• Records provided
________________________

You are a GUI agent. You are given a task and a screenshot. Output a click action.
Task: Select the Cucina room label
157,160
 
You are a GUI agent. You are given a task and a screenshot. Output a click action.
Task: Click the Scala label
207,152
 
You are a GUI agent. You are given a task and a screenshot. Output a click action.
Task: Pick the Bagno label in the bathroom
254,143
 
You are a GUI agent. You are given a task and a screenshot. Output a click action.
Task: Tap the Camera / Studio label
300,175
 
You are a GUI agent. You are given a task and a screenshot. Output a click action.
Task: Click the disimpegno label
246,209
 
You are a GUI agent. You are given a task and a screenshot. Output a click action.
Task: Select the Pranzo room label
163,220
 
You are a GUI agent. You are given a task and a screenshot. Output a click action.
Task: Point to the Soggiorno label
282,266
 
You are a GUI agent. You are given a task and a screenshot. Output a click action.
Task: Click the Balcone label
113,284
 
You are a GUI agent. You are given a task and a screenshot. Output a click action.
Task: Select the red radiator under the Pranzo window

________________________

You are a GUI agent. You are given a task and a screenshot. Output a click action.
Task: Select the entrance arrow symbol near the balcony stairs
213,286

________________________

• Task brief
Pull out every line of the items above that contains the word "label", matching case exactly.

• Written solution
Task: Select the Cucina room label
Task: Click the Scala label
Task: Pick the Bagno label in the bathroom
Task: Tap the Camera / Studio label
Task: Click the disimpegno label
Task: Select the Pranzo room label
Task: Point to the Soggiorno label
Task: Click the Balcone label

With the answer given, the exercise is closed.